Grottesco

Elly Schlein, ispettore a Parigi: l'ultima sceneggiata della segretaria "in missione"    

Antonio Rapisarda

Dove non è riuscito – volente o nolente – il “dottor Sottile” con l’intervista sulla strage di Ustica (incrinare i rapporti fra i governi di Roma e Parigi senza per giunta portare, per sua stessa ammissione e clamorosa retromarcia, alcun nuovo elemento per sfondare “il muro di gomma”), a provarci, o meglio a sfruttare la passerella, è stata Elly Schlein. Proprio così.

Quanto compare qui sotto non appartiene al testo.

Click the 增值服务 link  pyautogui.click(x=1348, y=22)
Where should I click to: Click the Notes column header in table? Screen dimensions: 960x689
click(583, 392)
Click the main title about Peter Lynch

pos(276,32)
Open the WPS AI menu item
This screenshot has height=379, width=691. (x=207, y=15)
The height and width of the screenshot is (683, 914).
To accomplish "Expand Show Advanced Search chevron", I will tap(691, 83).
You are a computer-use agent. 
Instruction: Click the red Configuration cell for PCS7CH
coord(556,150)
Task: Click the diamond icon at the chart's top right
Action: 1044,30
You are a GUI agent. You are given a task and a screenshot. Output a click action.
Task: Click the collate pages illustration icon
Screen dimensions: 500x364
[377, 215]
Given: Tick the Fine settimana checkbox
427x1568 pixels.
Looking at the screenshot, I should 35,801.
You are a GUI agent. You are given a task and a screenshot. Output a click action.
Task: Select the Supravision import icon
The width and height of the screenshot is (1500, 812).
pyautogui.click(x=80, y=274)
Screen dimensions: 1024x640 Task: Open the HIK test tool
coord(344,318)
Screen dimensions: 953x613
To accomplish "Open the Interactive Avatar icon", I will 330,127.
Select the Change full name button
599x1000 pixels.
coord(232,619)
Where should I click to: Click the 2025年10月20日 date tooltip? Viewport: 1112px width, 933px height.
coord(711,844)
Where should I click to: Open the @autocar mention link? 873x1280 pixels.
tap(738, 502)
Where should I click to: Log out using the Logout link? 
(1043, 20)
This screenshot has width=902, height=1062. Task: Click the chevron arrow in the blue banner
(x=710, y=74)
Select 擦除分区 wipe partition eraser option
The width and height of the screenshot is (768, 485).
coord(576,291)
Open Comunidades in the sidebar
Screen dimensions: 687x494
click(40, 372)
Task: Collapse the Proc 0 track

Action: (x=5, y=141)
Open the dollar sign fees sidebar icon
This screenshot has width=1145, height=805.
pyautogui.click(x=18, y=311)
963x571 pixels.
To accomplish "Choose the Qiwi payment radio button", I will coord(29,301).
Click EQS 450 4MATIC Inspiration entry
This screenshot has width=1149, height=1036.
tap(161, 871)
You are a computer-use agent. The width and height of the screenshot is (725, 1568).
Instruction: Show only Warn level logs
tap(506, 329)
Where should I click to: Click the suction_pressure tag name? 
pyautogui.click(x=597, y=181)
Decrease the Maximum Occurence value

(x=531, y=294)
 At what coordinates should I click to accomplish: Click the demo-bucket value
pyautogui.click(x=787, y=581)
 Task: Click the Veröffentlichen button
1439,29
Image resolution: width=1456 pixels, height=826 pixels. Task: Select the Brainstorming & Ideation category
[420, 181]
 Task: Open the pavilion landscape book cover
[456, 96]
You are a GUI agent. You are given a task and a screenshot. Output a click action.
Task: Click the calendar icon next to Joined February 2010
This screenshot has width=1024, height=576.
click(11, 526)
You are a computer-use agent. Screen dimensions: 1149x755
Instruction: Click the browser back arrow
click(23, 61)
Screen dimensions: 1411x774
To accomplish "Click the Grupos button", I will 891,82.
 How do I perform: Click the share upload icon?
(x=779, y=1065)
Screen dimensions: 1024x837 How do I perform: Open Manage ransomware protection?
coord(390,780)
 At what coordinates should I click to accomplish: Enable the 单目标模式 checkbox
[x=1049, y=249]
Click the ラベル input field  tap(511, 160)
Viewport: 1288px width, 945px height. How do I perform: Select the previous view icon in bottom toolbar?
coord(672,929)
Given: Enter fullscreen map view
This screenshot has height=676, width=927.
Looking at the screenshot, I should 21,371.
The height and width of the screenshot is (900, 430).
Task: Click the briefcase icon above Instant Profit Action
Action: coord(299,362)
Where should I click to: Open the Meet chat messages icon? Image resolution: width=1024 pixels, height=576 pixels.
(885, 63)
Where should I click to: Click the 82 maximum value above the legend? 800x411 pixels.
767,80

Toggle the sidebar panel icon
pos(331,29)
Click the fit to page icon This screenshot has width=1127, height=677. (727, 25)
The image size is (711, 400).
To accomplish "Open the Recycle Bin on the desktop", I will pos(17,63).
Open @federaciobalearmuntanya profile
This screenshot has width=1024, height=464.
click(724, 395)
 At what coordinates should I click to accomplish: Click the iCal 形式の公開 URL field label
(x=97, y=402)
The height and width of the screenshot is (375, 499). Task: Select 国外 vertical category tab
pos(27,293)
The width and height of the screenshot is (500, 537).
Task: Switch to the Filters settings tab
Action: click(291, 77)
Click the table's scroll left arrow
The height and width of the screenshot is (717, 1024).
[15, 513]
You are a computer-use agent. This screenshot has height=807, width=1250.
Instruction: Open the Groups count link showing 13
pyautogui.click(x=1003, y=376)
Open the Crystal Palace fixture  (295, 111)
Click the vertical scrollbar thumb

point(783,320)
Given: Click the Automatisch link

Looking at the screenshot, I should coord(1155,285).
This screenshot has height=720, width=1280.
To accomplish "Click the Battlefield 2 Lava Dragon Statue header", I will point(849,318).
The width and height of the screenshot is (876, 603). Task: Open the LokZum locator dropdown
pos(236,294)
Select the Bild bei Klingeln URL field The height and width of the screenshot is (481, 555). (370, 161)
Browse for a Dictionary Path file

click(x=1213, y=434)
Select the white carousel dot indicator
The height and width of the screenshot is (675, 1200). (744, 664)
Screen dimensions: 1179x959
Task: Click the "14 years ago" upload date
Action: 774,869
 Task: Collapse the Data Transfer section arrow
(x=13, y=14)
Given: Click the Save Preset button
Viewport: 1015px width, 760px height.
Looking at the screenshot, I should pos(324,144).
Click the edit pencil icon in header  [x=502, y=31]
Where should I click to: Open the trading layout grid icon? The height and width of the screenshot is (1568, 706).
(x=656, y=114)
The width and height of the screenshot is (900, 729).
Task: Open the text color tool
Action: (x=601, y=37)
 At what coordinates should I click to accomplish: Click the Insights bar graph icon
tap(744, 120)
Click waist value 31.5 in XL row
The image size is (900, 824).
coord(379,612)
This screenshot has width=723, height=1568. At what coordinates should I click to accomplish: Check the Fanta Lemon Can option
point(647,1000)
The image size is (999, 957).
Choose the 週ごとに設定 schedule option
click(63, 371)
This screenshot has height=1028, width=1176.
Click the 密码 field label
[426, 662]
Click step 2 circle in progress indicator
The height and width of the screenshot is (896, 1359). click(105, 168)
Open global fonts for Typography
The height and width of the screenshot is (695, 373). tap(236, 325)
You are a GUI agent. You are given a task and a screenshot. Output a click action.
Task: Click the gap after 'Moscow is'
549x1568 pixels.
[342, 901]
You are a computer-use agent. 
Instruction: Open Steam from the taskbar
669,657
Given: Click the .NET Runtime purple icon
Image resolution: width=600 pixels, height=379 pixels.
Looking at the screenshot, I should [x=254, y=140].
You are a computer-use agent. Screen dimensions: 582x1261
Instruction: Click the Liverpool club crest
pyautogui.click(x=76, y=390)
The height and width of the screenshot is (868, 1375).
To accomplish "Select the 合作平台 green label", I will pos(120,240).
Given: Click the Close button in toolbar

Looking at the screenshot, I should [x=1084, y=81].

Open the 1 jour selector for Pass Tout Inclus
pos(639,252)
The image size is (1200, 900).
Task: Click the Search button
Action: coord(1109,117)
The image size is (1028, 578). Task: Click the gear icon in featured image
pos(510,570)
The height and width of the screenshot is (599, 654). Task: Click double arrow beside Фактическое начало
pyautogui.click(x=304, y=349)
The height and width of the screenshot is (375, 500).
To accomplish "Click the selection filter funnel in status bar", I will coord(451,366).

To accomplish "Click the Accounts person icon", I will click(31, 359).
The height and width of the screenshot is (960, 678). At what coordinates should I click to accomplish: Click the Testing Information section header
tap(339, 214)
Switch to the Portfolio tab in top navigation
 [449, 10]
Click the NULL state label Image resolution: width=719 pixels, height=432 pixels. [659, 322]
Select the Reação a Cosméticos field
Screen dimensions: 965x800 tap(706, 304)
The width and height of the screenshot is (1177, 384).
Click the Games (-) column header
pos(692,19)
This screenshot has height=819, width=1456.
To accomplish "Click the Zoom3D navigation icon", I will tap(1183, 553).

Dopo le polemiche e il delicato carteggio diplomatico sull’asse franco-italiano, suscitati dal j’accuse di Giuliano Amato nei confronti della Francia e della Nato sull’esplosione del Dc9 Itavia del 27 giugno 1980, la vicenda si è tinta ancor più di grottesco con l’arrivo della leader del Nazareno ieri a Parigi: in “missione” – questo ha voluto far intendere – per risolvere uno dei più grandi e tragici misteri italiani.

TRASFERTA GRIGIA
Certo, la giornata parigina della segretaria con tre cittadinanze prevedeva, sulla carta, eventi di partito: un incontro con il circolo locale del Pd in vista delle prossime Europee (con i circoli dello Stivale che faticano, al contrario, “a vederla arrivare”), la colazione all’Hotel de Ville con la sindaca di Parigi Anne Hidalgo e un vertice con il leader del Ps Olivier Faure (scopo dell’incontro? Portare in Italia l’intesa con la sinistra radicale di Mélenchon, ultima speranza dei socialisti francesi in agonia: un vero “affare” per la minoranza dei riformisti dem nostrani). In verità l’unico vero spunto emerso dalla trasferta, dato il luogo e la tempistica, è stata l’intemerata di Elly su Ustica che fa scopa con l’uscita dell’ex sottosegretario alla Presidenza dei governi Craxi I e II. «Il Pd è sempre stato al fianco dell’Associazione dei familiari delle vittime di Ustica, 81 vittime, per chiedere la ricerca della verità e della giustizia», questa la giusta premessa al suo arrivo nella capitale francese a chi le ha chiesto un commento alle parole di Amato.

 

«Ancora oggi è il caso di ricordare che tutte le istituzioni repubblicane devono fare tutto il possibile, perché non è accettabile che dopo 43 anni non ci sia piena verità», ha aggiunto la segretaria del Pd che si rivela così impermeabile “a targhe alterne” – a differenza, ad esempio, della strage di Bologna – alla cosiddetta verità giudiziaria. Tutto questo prima di avventurarsi ben oltre il protocollo che compete a un leader dell’opposizione: «Sono giorni in cui c’è stato un dibattito acceso (su Ustica, ndr) che riguarda anche la Francia», ha aggiunto affermando come ciò a suo avviso debba implicare «una forte collaborazione con i Paesi partner», chiamati a contribuire «a far emergere pezzi di verità mancanti. Il diritto alla verità è dei familiari delle vittime e di tutto il Paese».

 

COLPO AL GALATEO
Il risultato? Un buco nell’acqua. Né da alcun ministero transalpino né dall’Eliseo è giunta replica o, figurarsi, un accenno di assenso all’esortazione. L’unico a prendere sul serio l’appello di Schlein, ma con l’obiettivo di bacchettarla pubblicamente, è stato Carlo Calenda. «Con tutto il rispetto per l’iniziativa sicuramente animata da buone intenzioni, dobbiamo stare molto attenti a non generare ulteriore confusione dopo l’intervista di Amato», ha annotato su Twitter il leader di Azione riprendendo proprio le parole della segreteria dem. A seguire la “lezione” di bon ton istituzionale all’alleata, a proposito del rispetto di ruoli e istituzioni: «Approfondire con il governo francese spetta al governo italiano». Non certo, però, in base a semplici “ricostruzioni” come quelle fornite da Amato: ma solo qualora «ci fossero informazioni non rilasciate relative ad Ustica».